«ALS is one of the most devastating human diseases and new therapies are urgently needed that can affect its underlying biology.»
Michael Salzmann, COO
Amyotrophic lateral sclerosis (ALS) is a devastating neurodegenerative disease marked by the degeneration of motor neurons in the spinal cord and brain resulting in progressing paralysis and death. In absence of effective treatment, patients survive on average two to five years following their diagnosis. The worldwide population of ALS patients is estimated 450,000.
For the potential future treatment of ALS, Neurimmune developed antibodies against misfolded forms of superoxide dismutase 1 (SOD1), TAR DNA binding protein 43 (TDP43) and C9orf72 related peptides. Both TDP43 and C9orf72 are genetic causes of ALS and frontotemporal dementia.

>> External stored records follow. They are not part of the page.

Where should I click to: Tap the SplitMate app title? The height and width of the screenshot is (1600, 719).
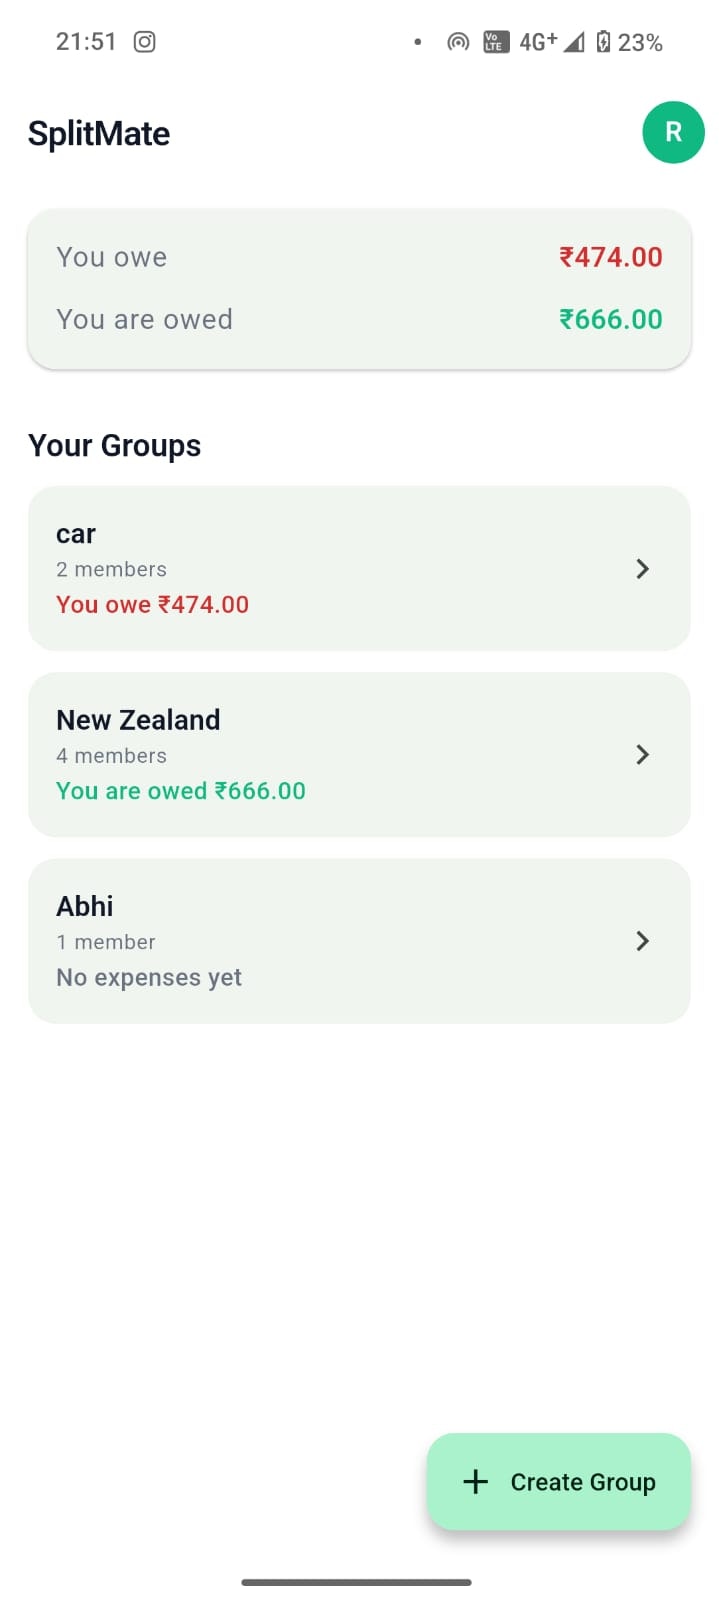[99, 133]
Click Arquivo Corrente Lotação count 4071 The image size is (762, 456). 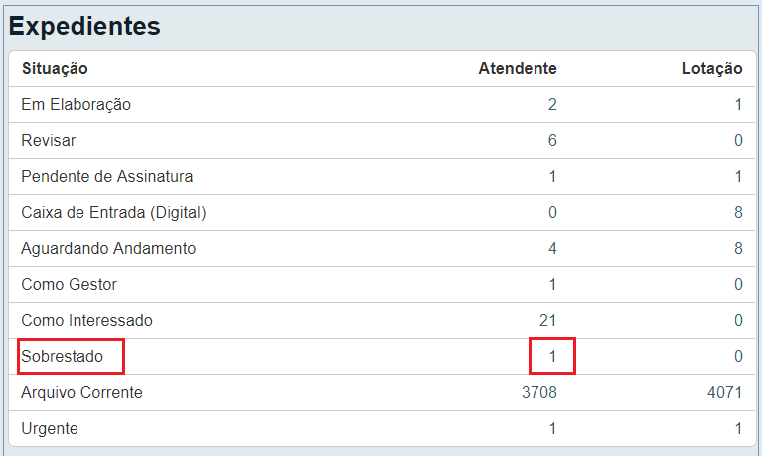click(725, 392)

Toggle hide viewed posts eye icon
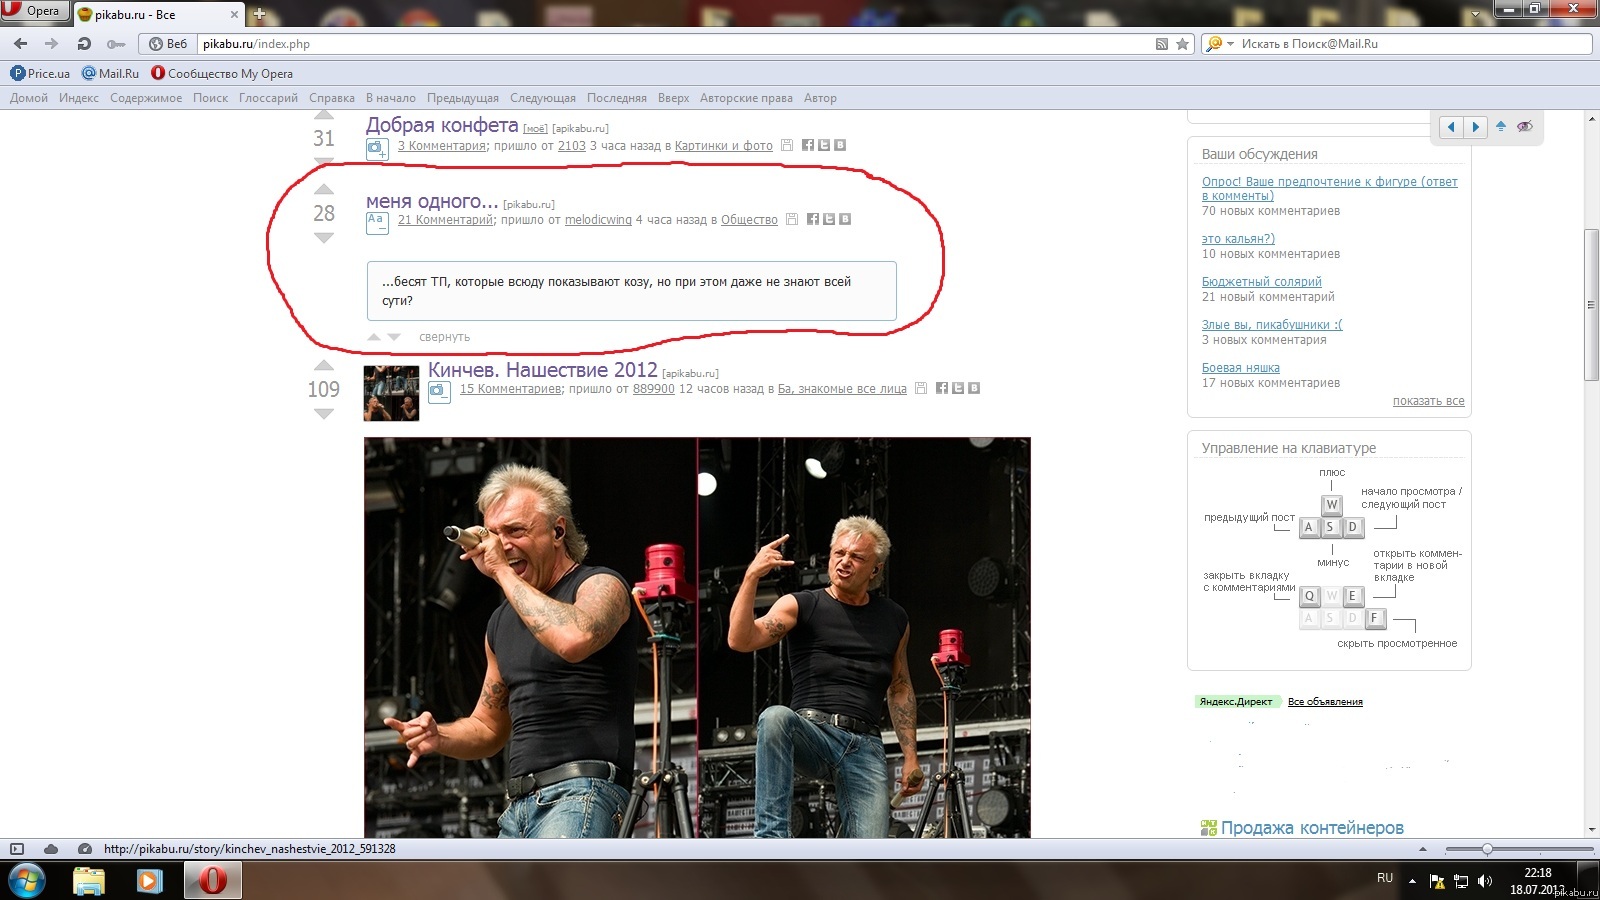1524,126
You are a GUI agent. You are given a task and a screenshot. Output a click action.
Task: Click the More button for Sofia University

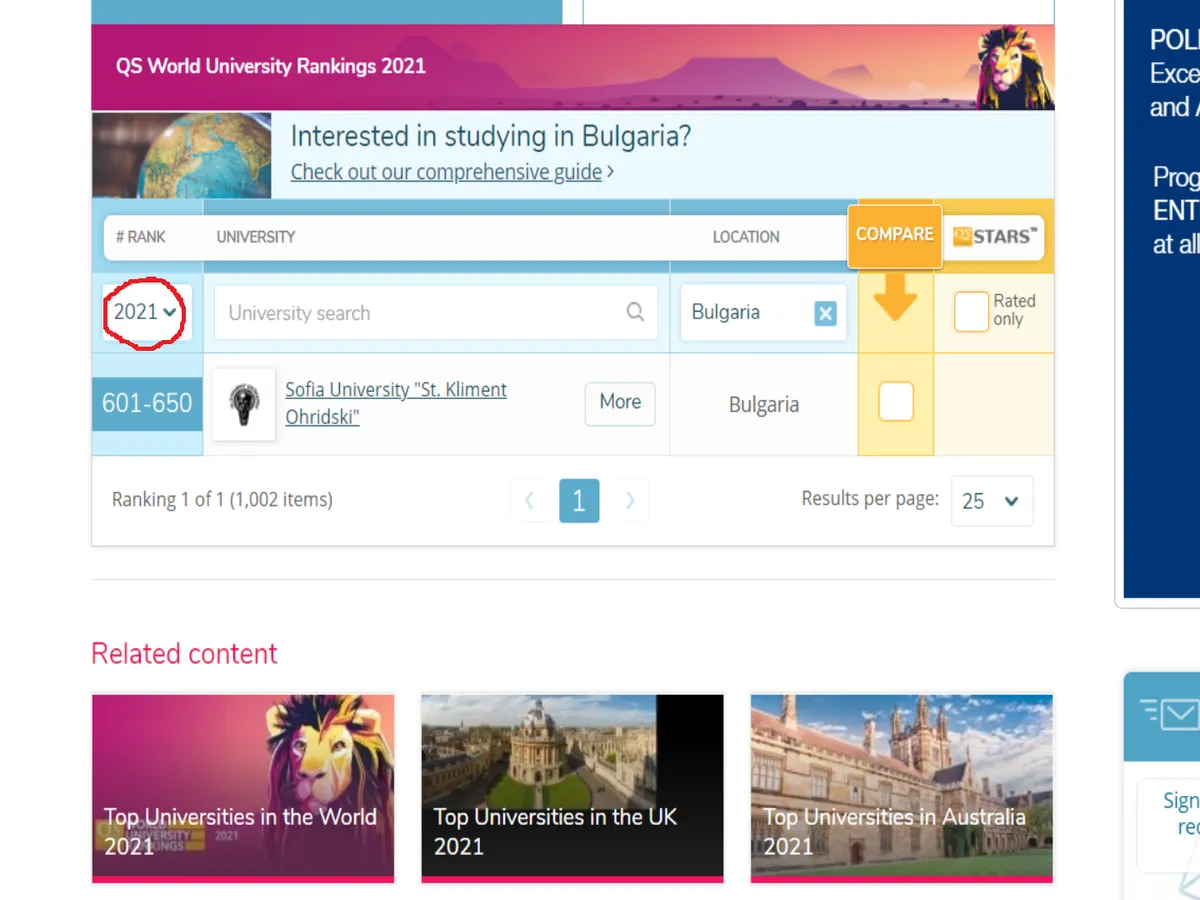pyautogui.click(x=620, y=403)
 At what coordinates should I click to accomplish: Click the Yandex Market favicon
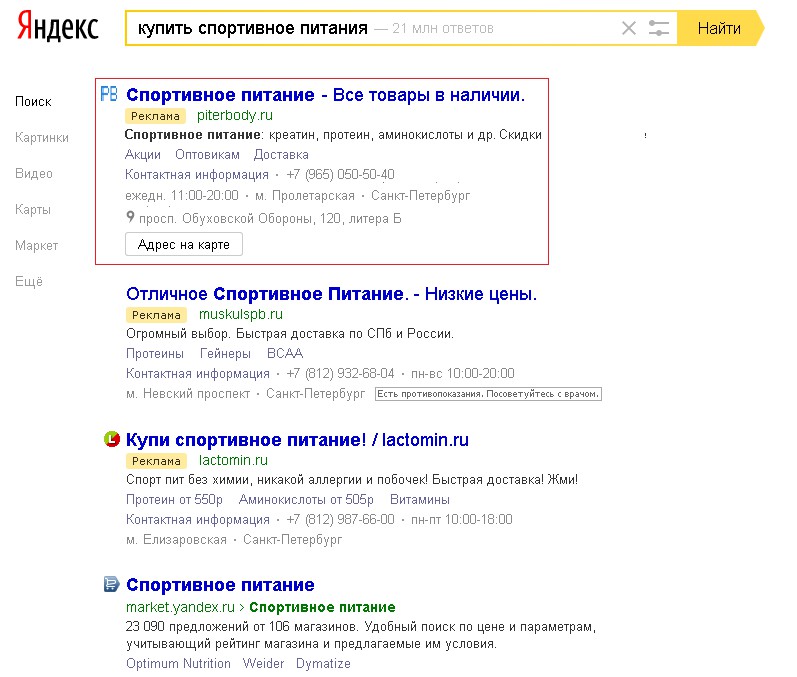pyautogui.click(x=111, y=584)
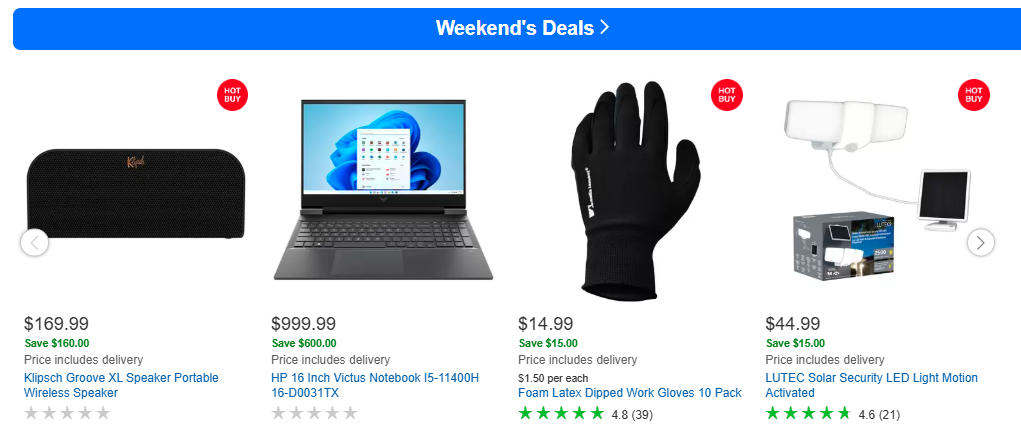Click Hot Buy badge on work gloves
This screenshot has width=1021, height=428.
point(726,94)
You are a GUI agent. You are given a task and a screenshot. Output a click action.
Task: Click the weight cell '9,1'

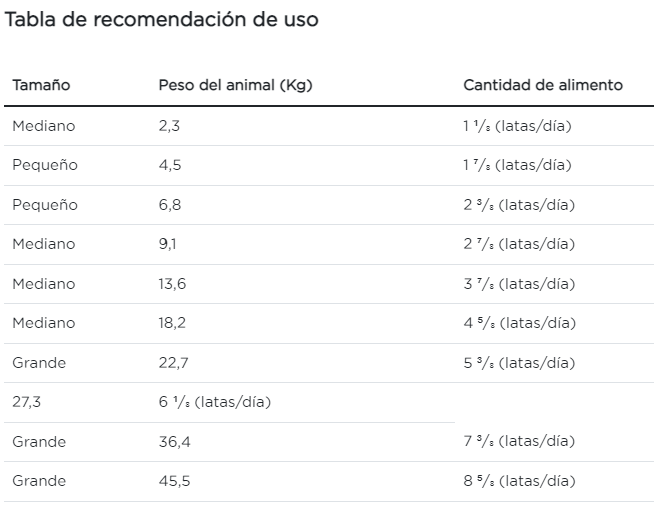click(168, 244)
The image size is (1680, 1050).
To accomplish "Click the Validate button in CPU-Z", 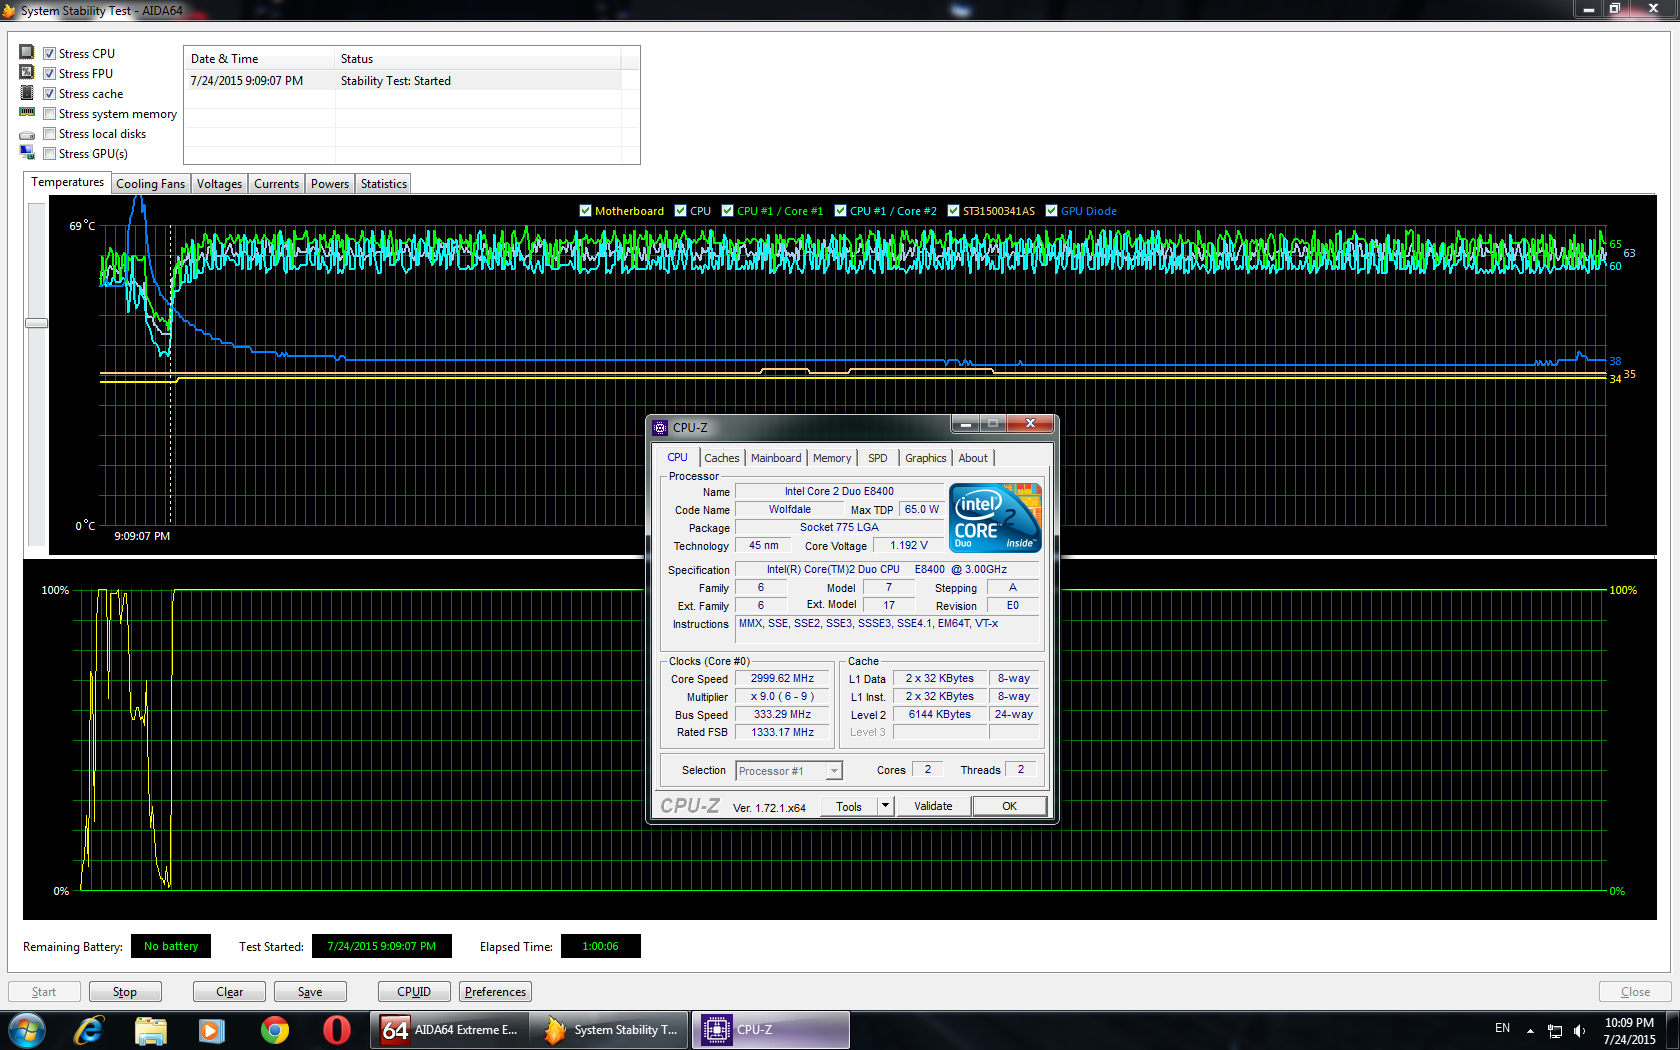I will click(932, 806).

Misfolded SOD1 accumulates in spinal cord and brain of patients with ALS, suggesting a role as a drug target. Neurimmune’s SOD1 lead antibody is highly effective at therapeutic doses in transgenic models of ALS: Chronic antibody treatment significantly reduces SOD1 pathology and rescues spinal cord motor neurons, resulting in less muscle atrophy, improved motor functions and increased survival times.
Neurimmune co-founded and co-financed the subsidiary AL-S Pharma AG to develop the SOD1 antibody AP-101 (NI005) to clinical proof-of-concept in collaboration with TVM Capital Life Science and Lilly's Chorus unit.
Neurimmune collaborates with Biogen on the C9orf72 program, and Biogen acquired Neurimmune's TDP43 antibodies.